To most people, investing is hard. It’s time-consuming, confusing, and making sense of all the different competing investments out there can make things downright incomprehensible, the theory goes. Both you and I know that isn’t true, of course. With the proliferation of target retirement funds and to a lesser extent balanced funds, investing has never been simpler.
That said, investing can be as complicated as you choose to make it. You could go the easy route and buy a target date fund or go the more complicated route and own a dozen different asset classes (which is closer to my approach). Both approaches are valid, and both will probably get you where you need to go. But which will end up with the highest ending balance?
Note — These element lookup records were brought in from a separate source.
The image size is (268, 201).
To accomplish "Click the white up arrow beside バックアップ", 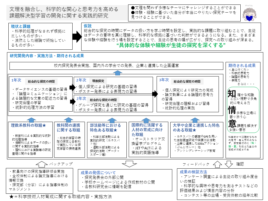I will coord(42,164).
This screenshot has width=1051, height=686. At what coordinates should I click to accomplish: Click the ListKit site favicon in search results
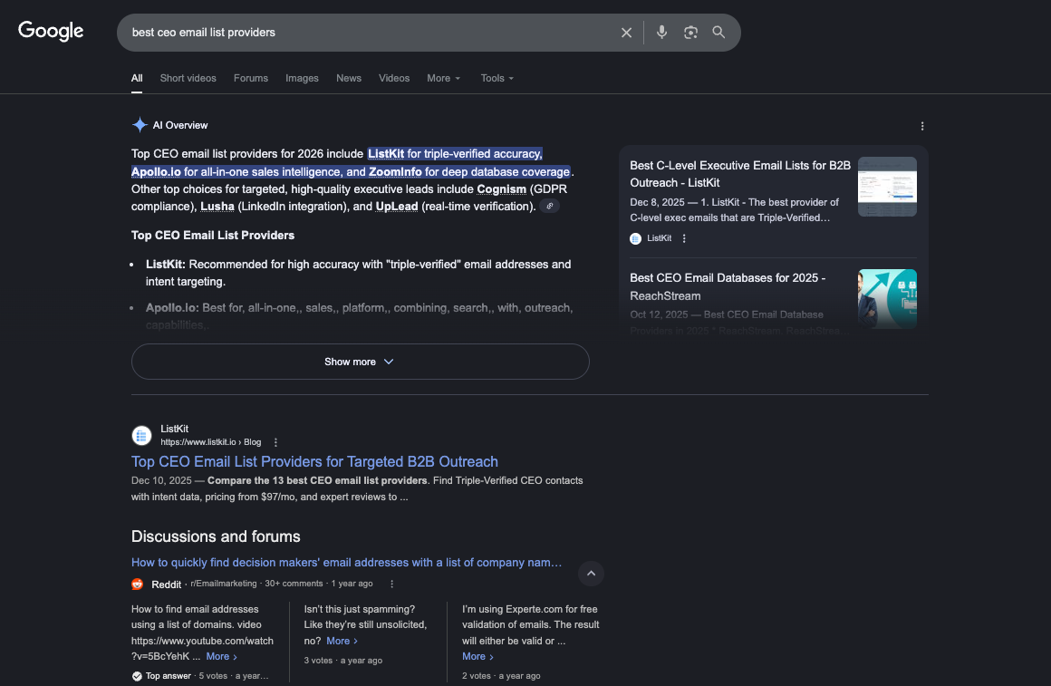141,435
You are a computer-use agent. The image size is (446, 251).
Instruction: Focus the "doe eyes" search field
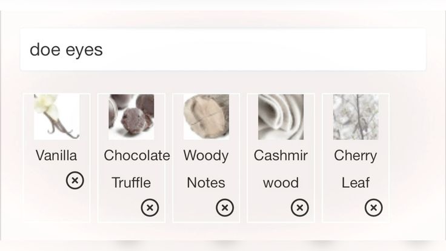(x=223, y=49)
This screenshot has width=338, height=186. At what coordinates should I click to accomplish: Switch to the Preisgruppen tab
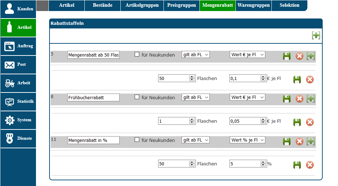[181, 5]
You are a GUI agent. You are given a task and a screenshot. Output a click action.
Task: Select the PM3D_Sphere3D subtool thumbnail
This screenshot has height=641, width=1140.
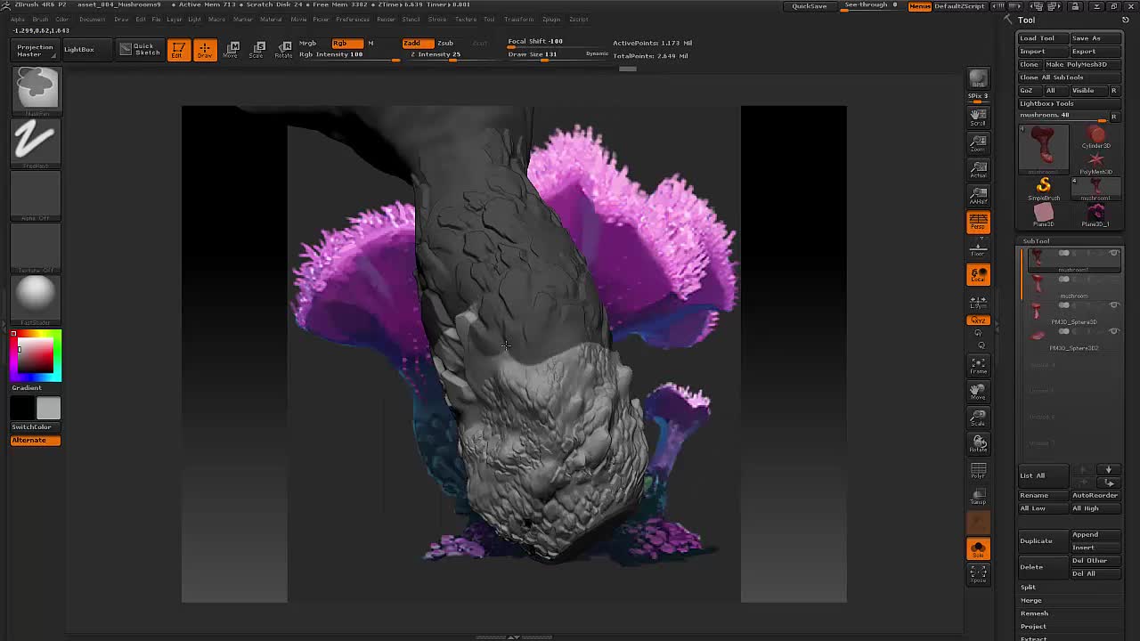(x=1038, y=309)
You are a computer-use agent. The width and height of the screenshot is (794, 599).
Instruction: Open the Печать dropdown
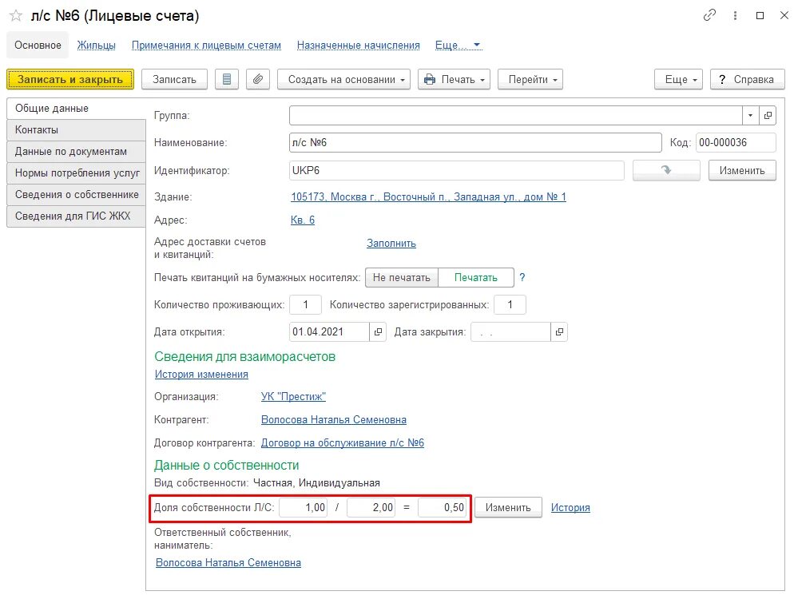(454, 80)
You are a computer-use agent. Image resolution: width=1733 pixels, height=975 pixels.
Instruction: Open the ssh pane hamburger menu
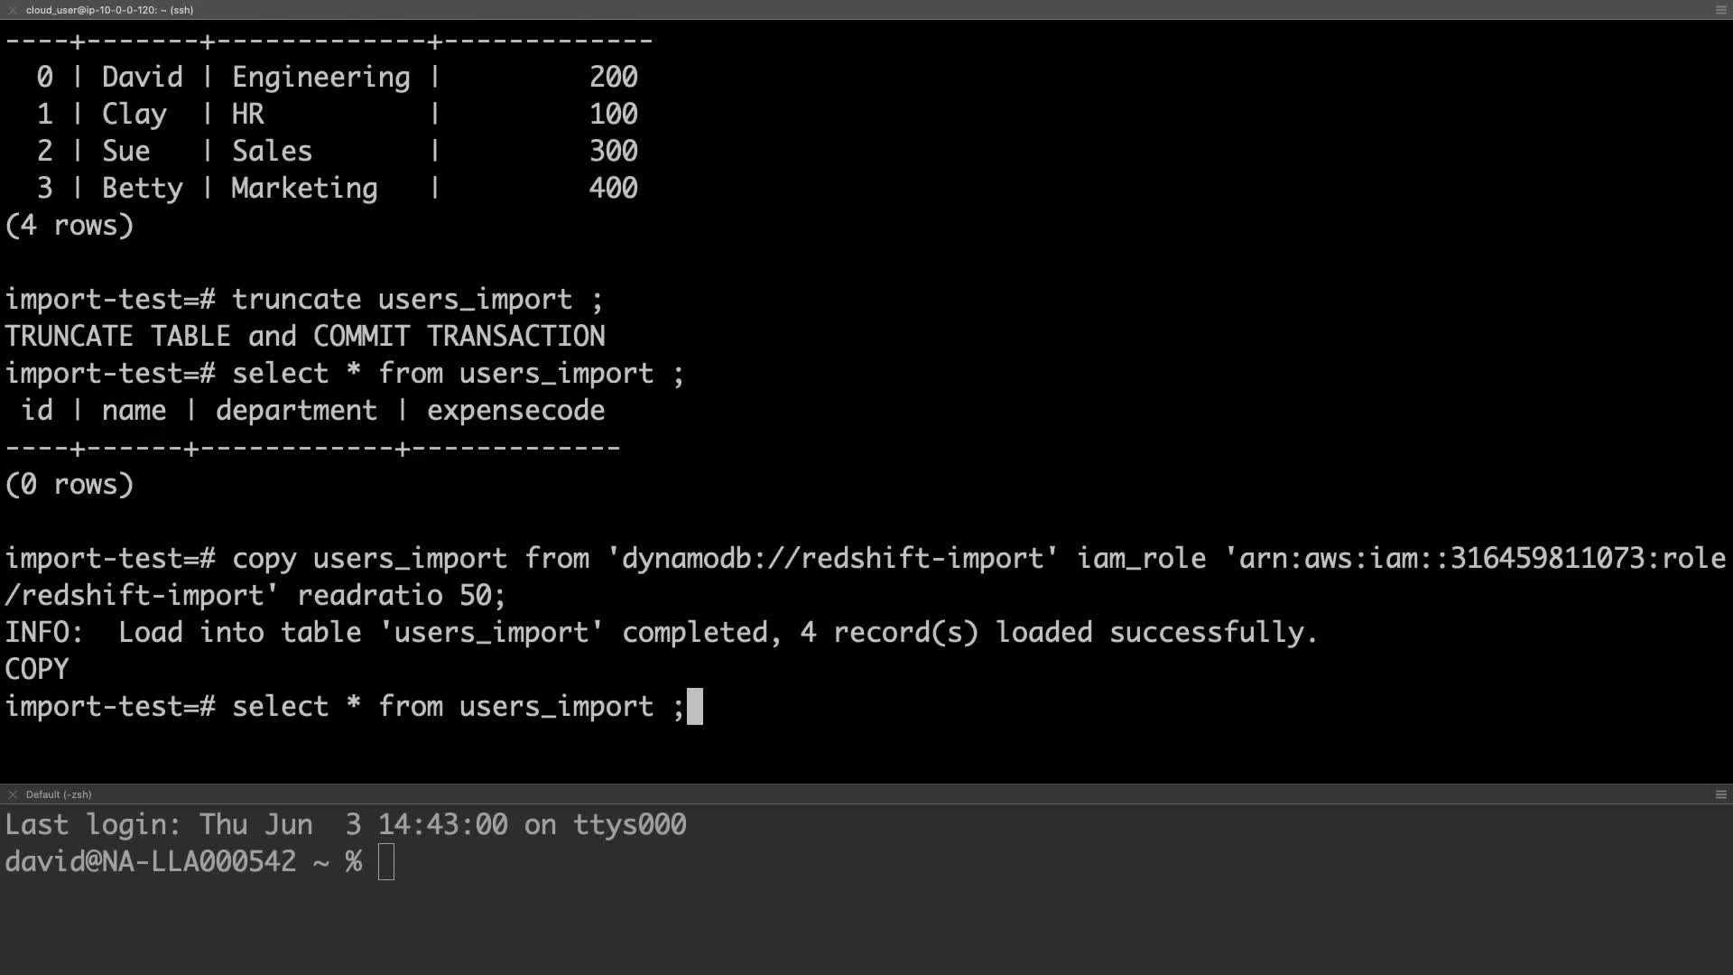pyautogui.click(x=1720, y=10)
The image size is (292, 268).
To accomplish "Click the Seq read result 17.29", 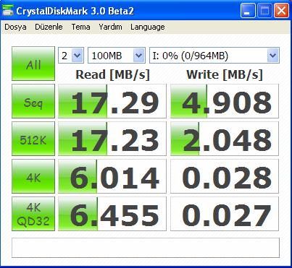I will 112,101.
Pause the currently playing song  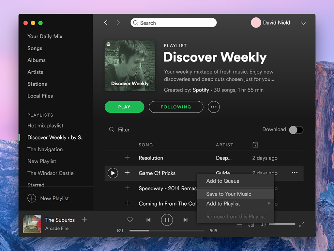point(167,220)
The answer, of course, is “it depends…”
How Much Time Should You Spend On Your Portfolio?
As I see it, you have three primary options: the single target retirement fund approach, the three- or four-fund total market portfolio, or the slice-n’-dice-many-asset-classes approach.
The Target Retirement Fund Approach
This one is easy. Pick a target retirement fund and stick with it for the next several decades. Choosing between the different target retirement fund options requires some upfront effort, of course, but once you’ve made your choice, you’ll probably spend no more than a few minutes per year managing you portfolio. Couldn’t be simpler.
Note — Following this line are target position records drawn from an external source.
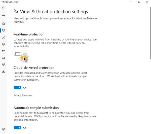Open the Home section in sidebar
The height and width of the screenshot is (134, 151).
(x=4, y=24)
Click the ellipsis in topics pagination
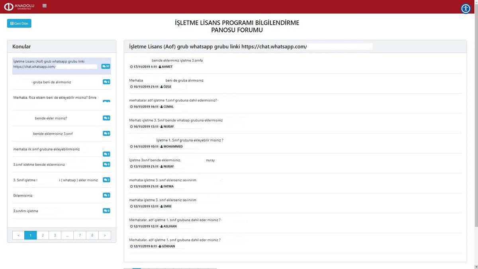Screen dimensions: 478x269 [x=67, y=236]
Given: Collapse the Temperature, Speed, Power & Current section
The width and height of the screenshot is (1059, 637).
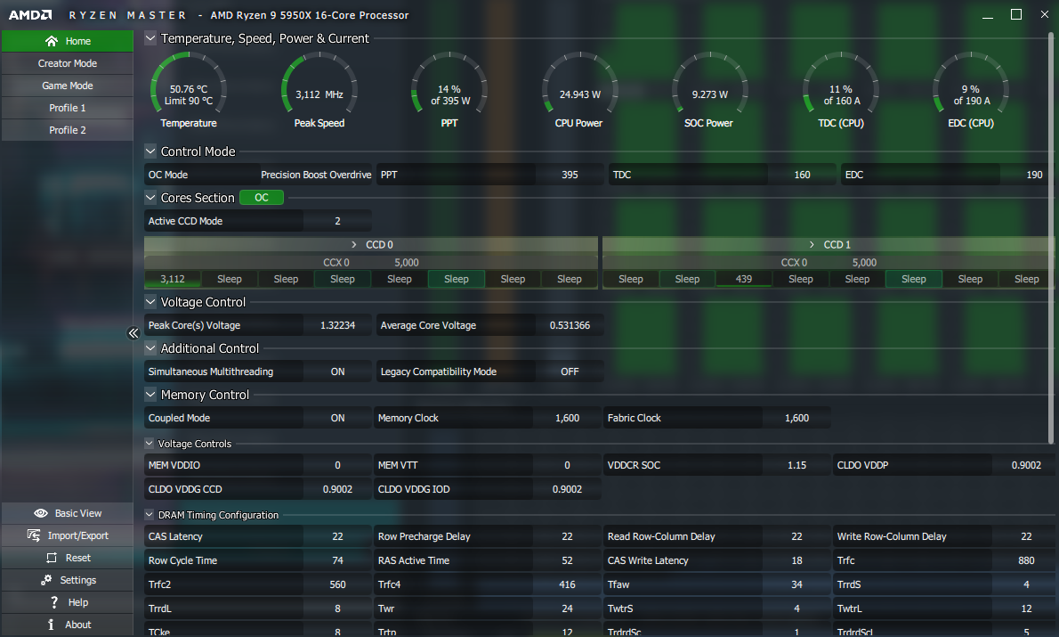Looking at the screenshot, I should [150, 38].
The beauty of this approach is that, in my view, it also works with taxable accounts. Will you lose a chunk of return to taxes? Yes, but probably less than if you spent all your time chasing the hot investment du jour as most investors are wont to do. Don’t let the tax-efficiency tail wag the investment dog.
The Total Market Approach
The approach favored by many Bogleheads, the Total Market Approach is only marginally more complex than the target date approach. There are only three essential funds: a Total Stock Market fund, a Total International Stock Market fund, and a Total Bond Market Fund. That’s it. Your allocation to each of these funds will vary according to your age, goals, and risk tolerance, of course, but for the most part there is little reason to expand beyond these three funds. Will you end up with the optimal portfolio going this route? Maybe not, but you’ll be 95% of the way there and will never need to spend more than 20 minutes or so per year rebalancing your simple total market portfolio. On a side note, some experts not recommend Treasury Inflation Protected Securities (TIPS) as an additional required core asset class. I tend to agree.
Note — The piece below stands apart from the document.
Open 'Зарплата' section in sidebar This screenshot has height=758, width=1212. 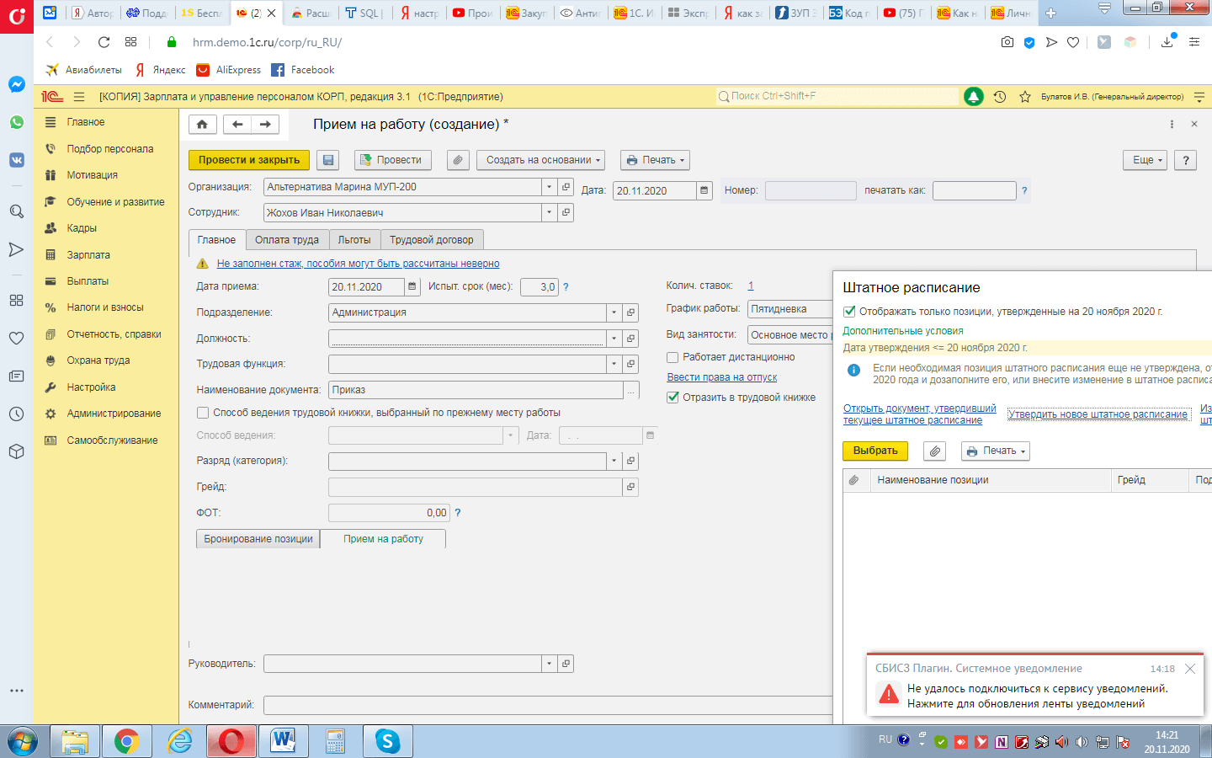click(88, 255)
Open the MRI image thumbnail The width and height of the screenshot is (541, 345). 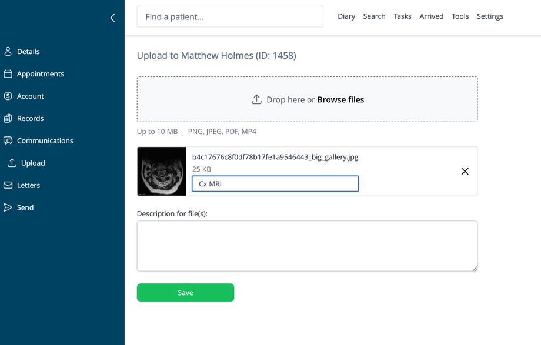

The Slice N’ Dice Approach
This is the approach I follow and many modern portfolio theory advocates tend to suggest. And firms like Dimensional Fund Advisors have led wide-spread credibility to the slice n’ dice methodology. It’s common sense that more diversification is better than less, so it follows that owning REITs, commodities, small cap stocks, foreign bonds, and emerging market stocks in addition to the asset classes mentioned above might be expected to marginally outperform a simpler, less diversified portfolio. It is important to note, however, that out-performance is by no means guaranteed nor even likely.
And even if your slice n’ dice portfolio does manage to beat a total market portfolio, you must accept the fact that you’re spending all those extra hours rebalancing, tax-loss harvesting, and researching investment options for at most a small incremental return. In other words, you’re spending 95% of your effort chasing that extra 5% in performance. There’s nothing wrong with that if it’s something you enjoy, but it’s not what I would recommend for the average investors.